Santos, Erika Cristina dos; Fonseca, Aldcejam Martins da Junior; Lima, Camila Bruna de; Ispada, Jessica; Silva, Joao Vitor Alcantara da; Milazzotto, Marcella Pecora published the artcile< Less is more: Reduced nutrient concentration during in vitro culture improves embryo production rates and morphophysiology of bovine embryos>, SDS of cas: 606-68-8, the main research area is bovine embryo embryonic culture supplementation media; Bovine; Culture media; ECS media; Embryo.

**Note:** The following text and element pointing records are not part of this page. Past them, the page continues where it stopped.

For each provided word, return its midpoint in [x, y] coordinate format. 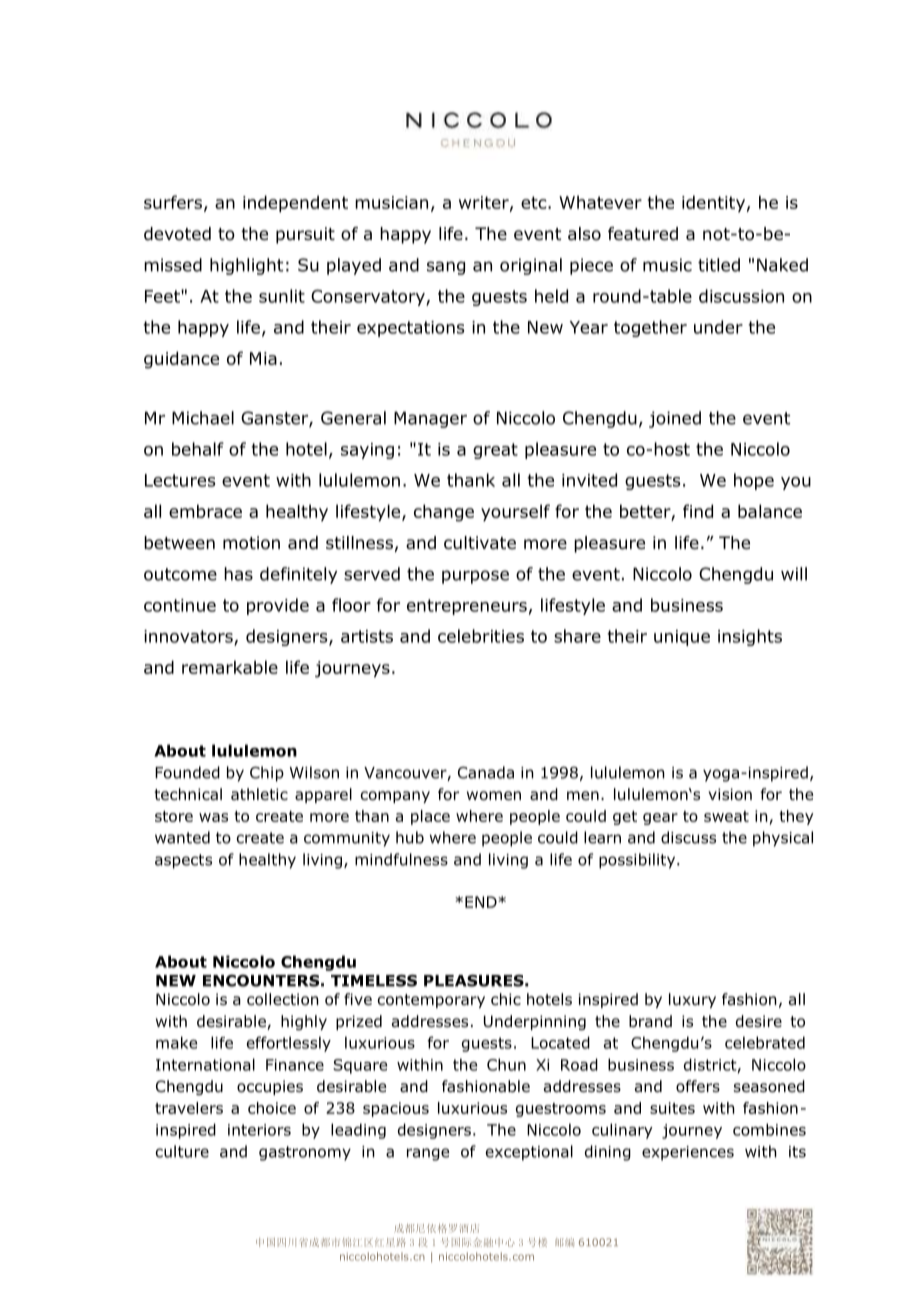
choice [272, 1108]
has [238, 574]
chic [506, 999]
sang [446, 268]
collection [283, 999]
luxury [692, 1000]
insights [750, 637]
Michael [203, 418]
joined [675, 419]
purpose [475, 577]
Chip [267, 774]
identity [713, 204]
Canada [486, 772]
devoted [177, 234]
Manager [430, 419]
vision [730, 794]
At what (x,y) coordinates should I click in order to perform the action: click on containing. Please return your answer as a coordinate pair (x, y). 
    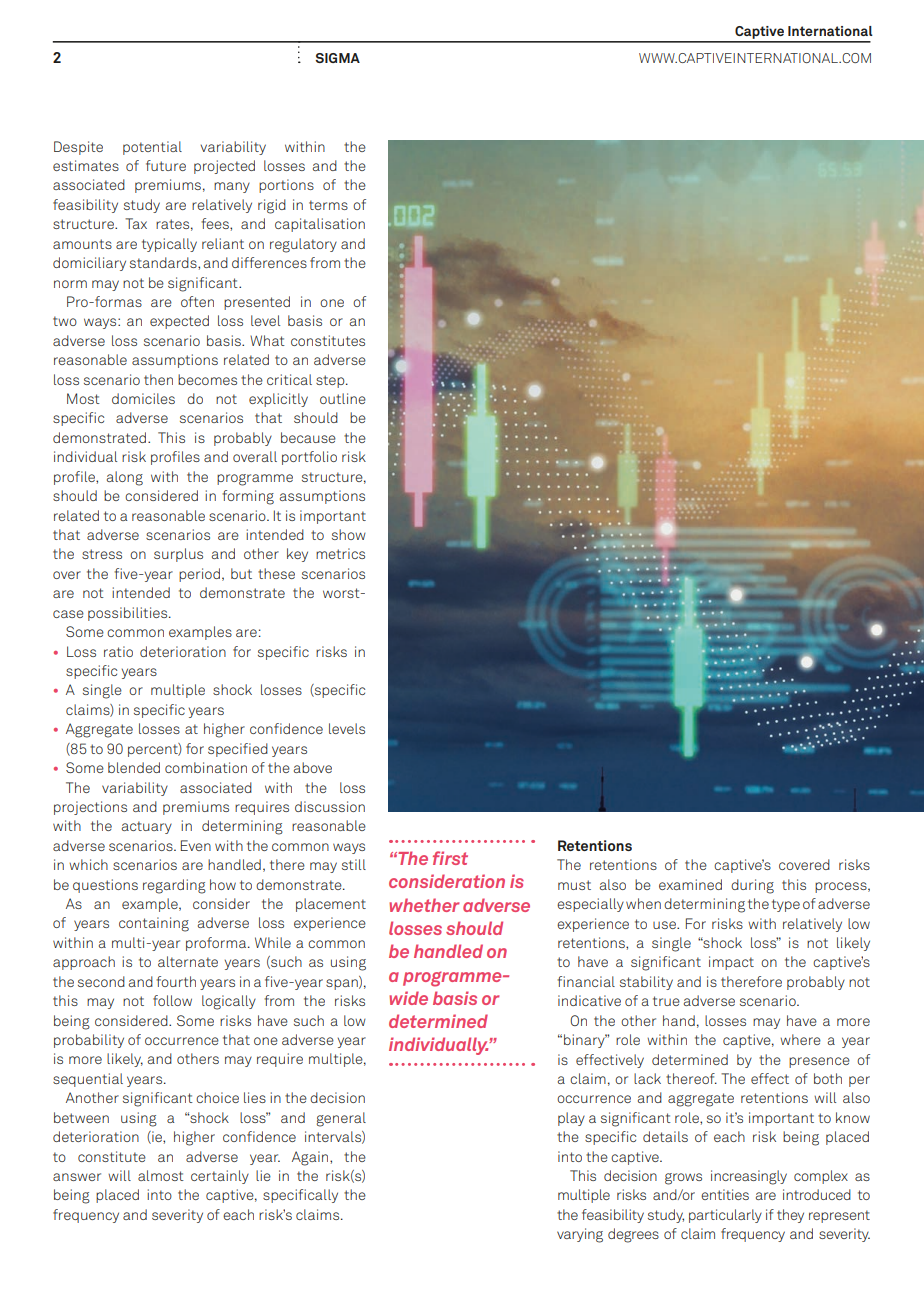
    Looking at the image, I should click on (154, 924).
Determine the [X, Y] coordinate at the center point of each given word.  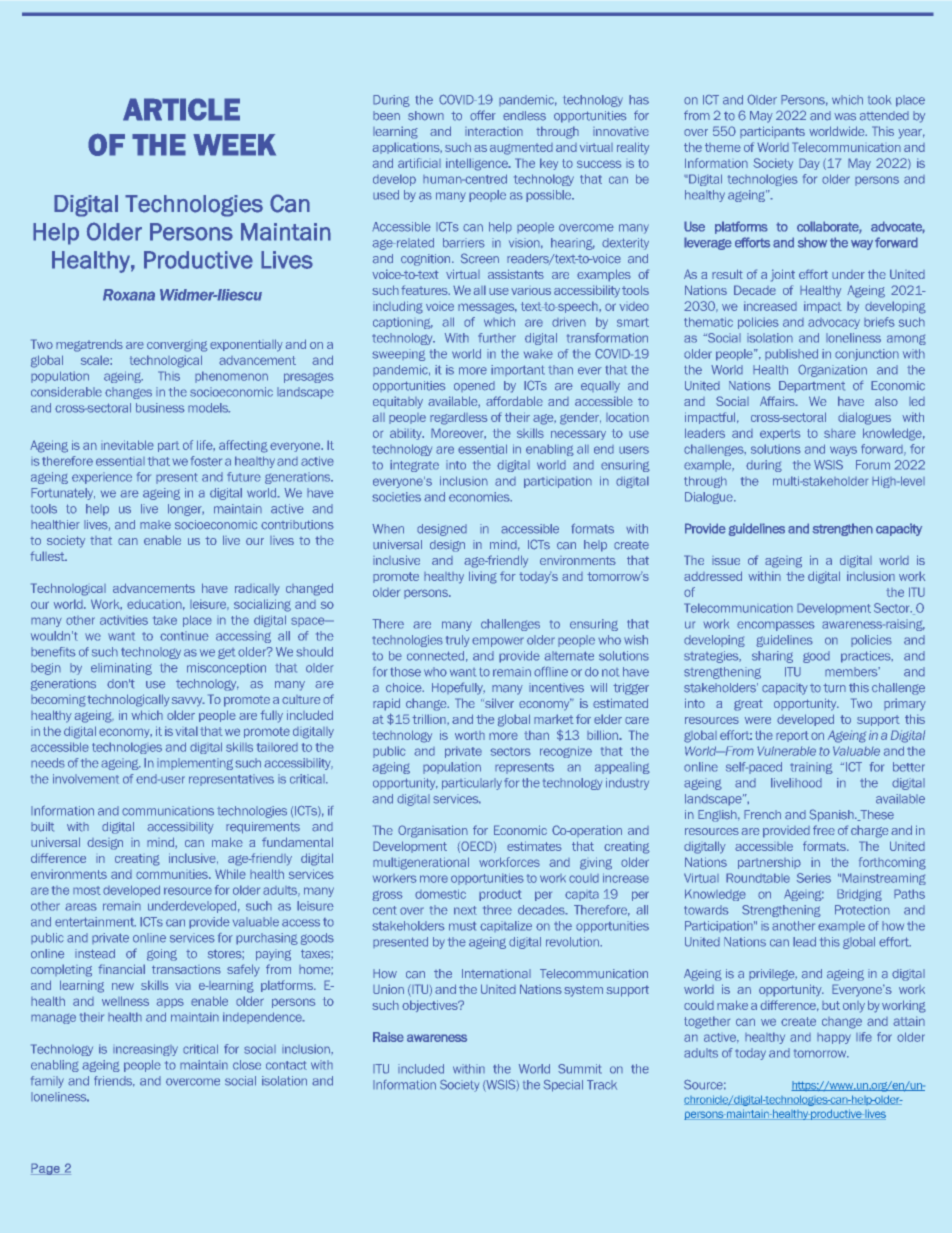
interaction [494, 131]
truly [457, 641]
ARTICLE [181, 109]
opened [474, 386]
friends [114, 1081]
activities [124, 620]
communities [173, 874]
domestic [440, 894]
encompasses [776, 626]
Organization [832, 370]
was [845, 117]
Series [814, 878]
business [160, 408]
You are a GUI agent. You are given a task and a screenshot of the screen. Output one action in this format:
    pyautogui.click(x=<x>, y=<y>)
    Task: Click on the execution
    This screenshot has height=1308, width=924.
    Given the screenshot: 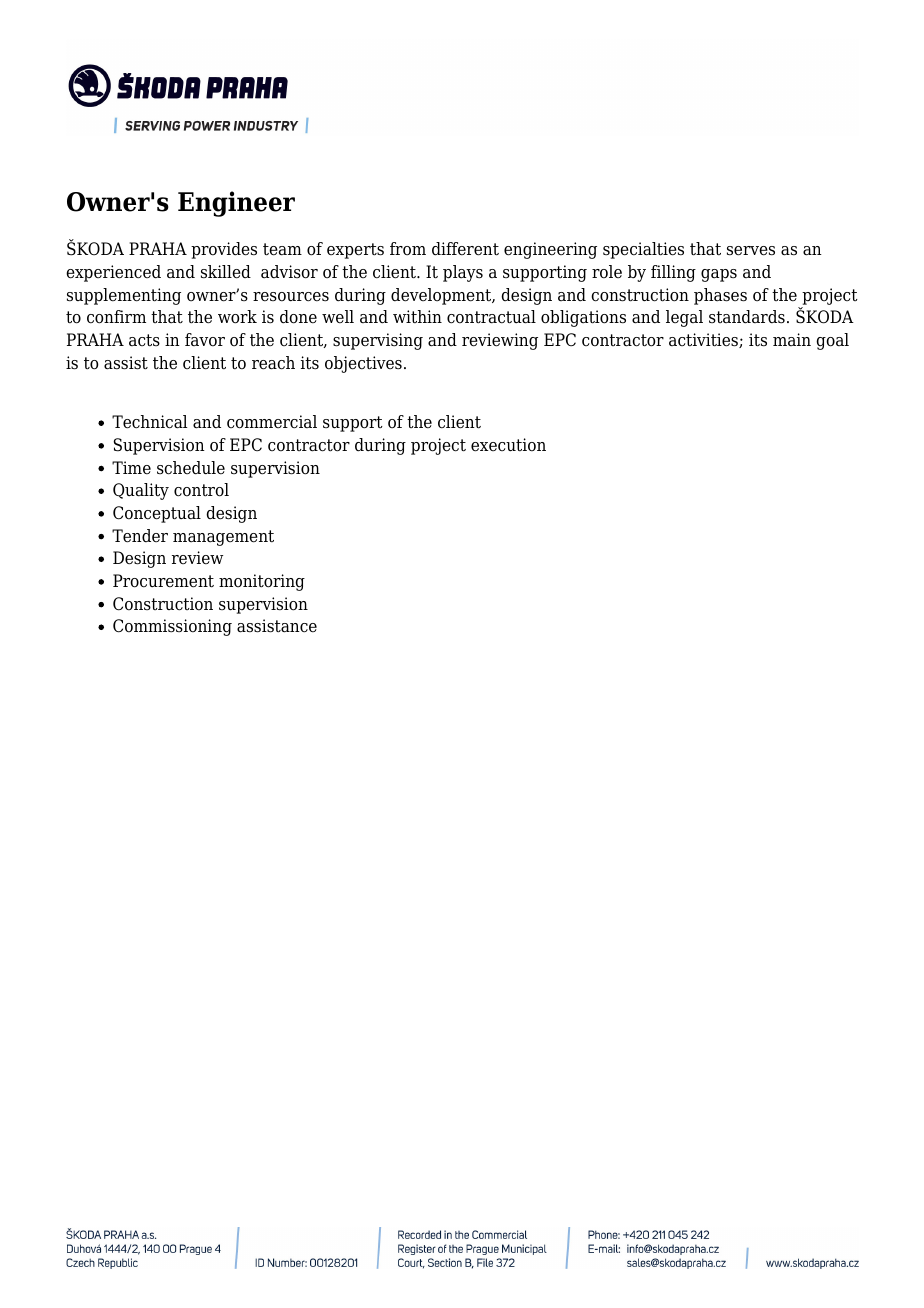 What is the action you would take?
    pyautogui.click(x=508, y=445)
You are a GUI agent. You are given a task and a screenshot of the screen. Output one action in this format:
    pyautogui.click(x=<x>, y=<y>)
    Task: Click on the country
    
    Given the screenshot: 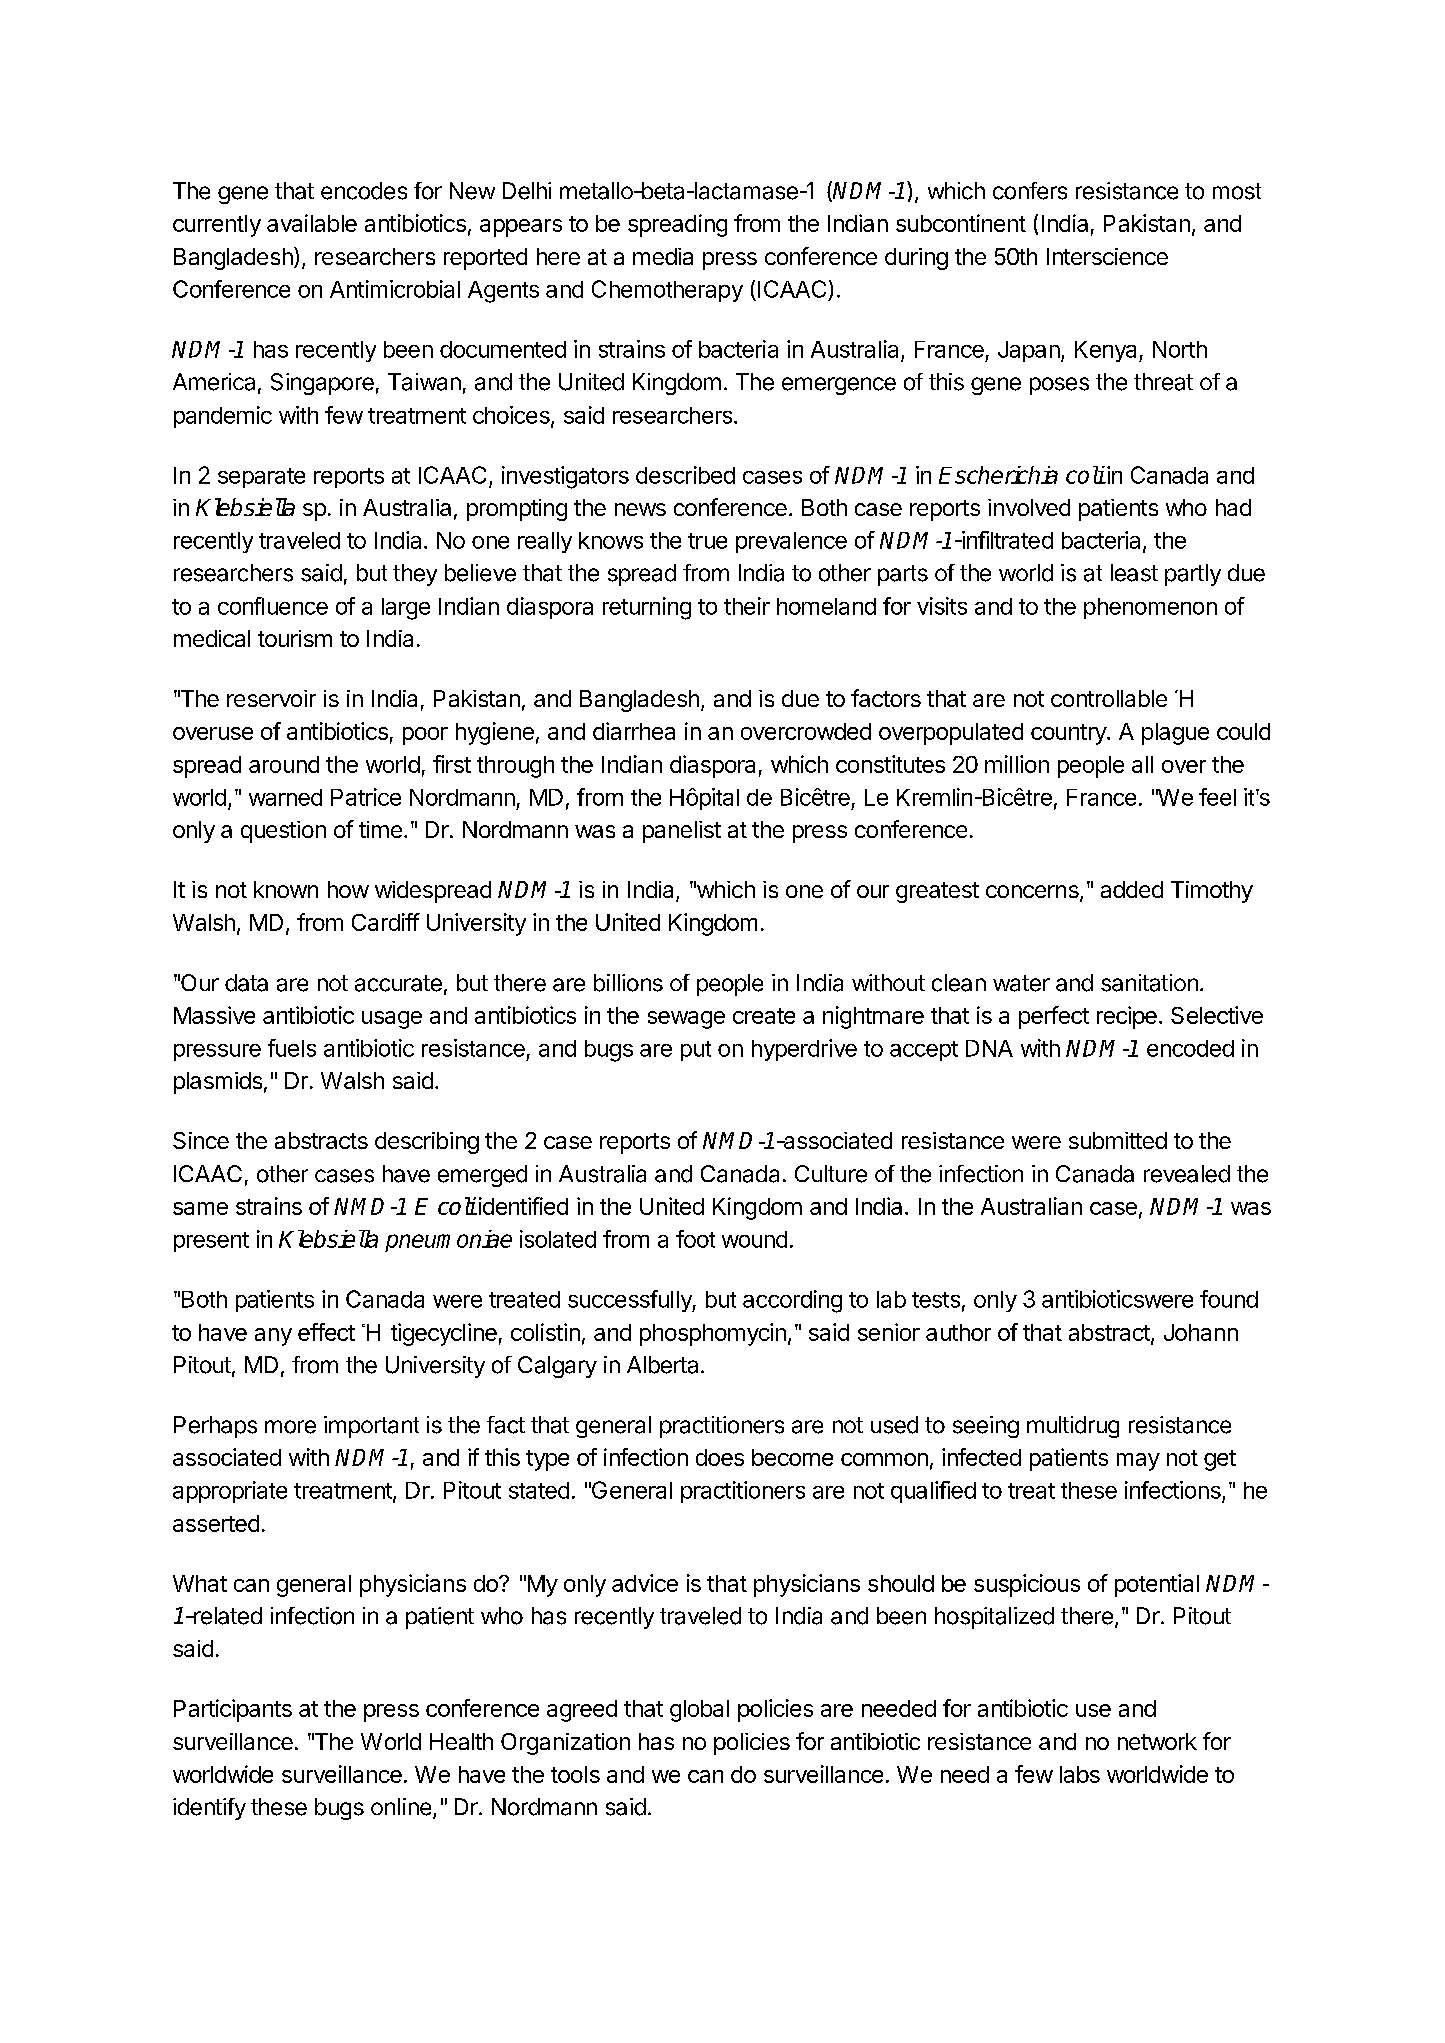 What is the action you would take?
    pyautogui.click(x=1069, y=734)
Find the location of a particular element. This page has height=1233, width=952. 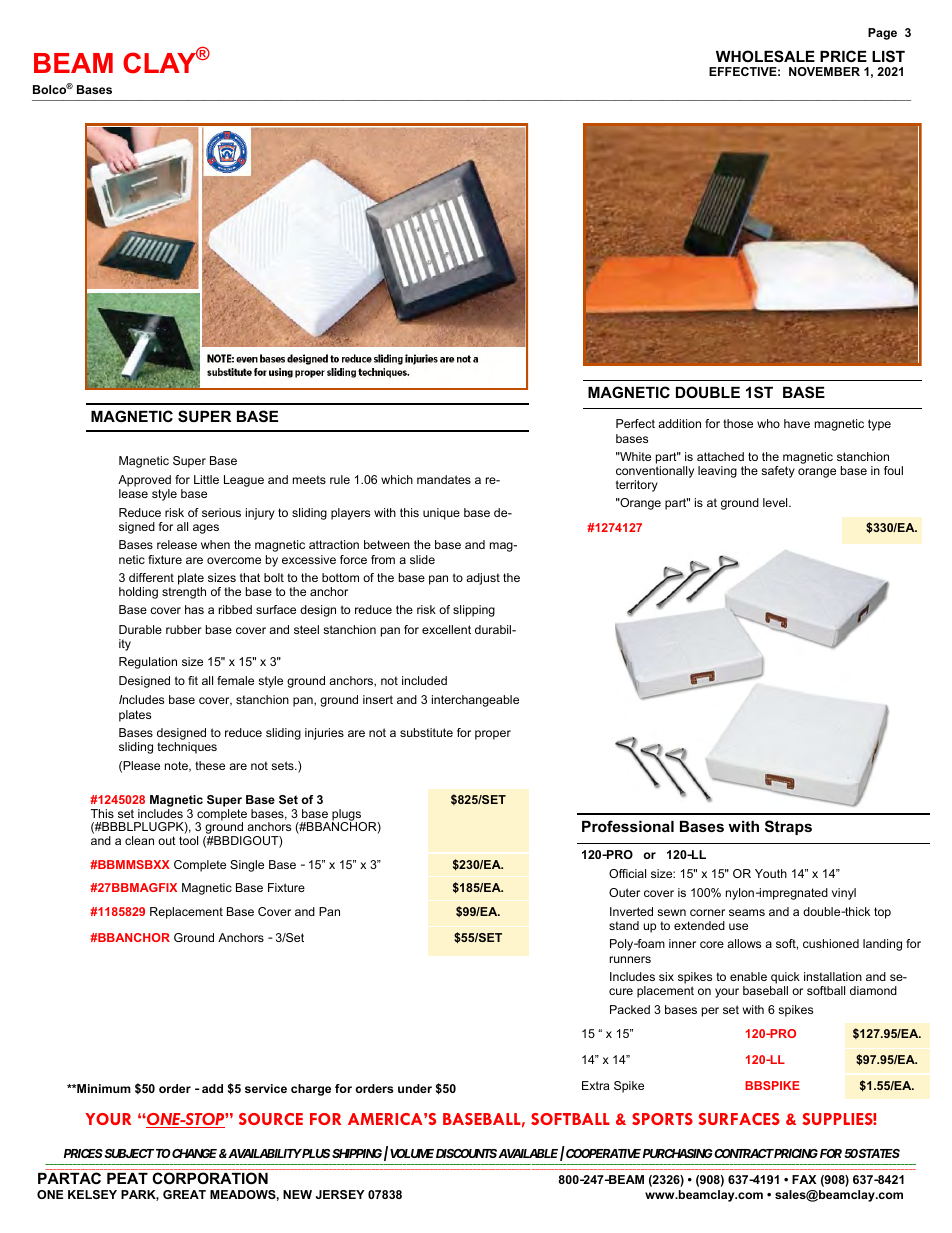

Reproducing the environment to which the embryo is naturally exposed may be an alternative to improve viability of embryos produced in vitro. In the first part of this work, we describe a novel culture media, namely Embryonic Culture Supplementation (ECS100). The composition of this media was based on the contents of carbohydrates and amino acids found in oviductal and uterine fluids. Because it was a new formulation, we investigated the performance of ECS100 in comparison with conventionally used SOFaa, and possible benefits to embryo development. Embryo production rates (cleavage, morula and blastocyst conversion, blastocyst and hatching rates) and morphophysiol. parameters (total cell number, cell allocation, Mitochondrial membrane potential (MMP), Reactive Oxygen Species (ROS), NADH, FAD+ and ATP content) were similar between ECS100 and SOFaa. Next, we tested if a reduction of ECS100 concentration could pos. contribute to embryo viability by resembling the more dynamic availability of nutrients that reach the embryos in vivo. Therefore, embryos were cultured in ECS100 or in its serial dilution (ECS75, 50 and 25). Despite the fact that the lowest concentration (ECS25) still supported blastocyst formation, halving the concentration of metabolites (ECS50) actually improved embryo production rates. Thus, embryos produced in ECS100 or ECS50 were submitted to further analyzes on Days 4 and 7. Embryos cultured in ECS50 presented better developmental rates and morphophysiol. profile than embryos cultured in ECS100. Addnl., physiol. traits (MMP, ROS and NADH levels) of embryos cultured in ECS50 presented the expected pattern for embryos produced in vivo. In conclusion, we presented a novel, more personalized and effective culture media for bovine IVP embryos. And although the ECS media formulation was based on the contents of female reproductive fluids, it is worth mentioning that adaptations must be specifically directed for in vitro conditions rather than reproduced exactly from in vivo state.

Theriogenology published new progress about Adaptation, animal (zygote). 606-68-8 belongs to class chiral-phosphine-ligands, and the molecular formula is C21H27N7Na2O14P2, SDS of cas: 606-68-8.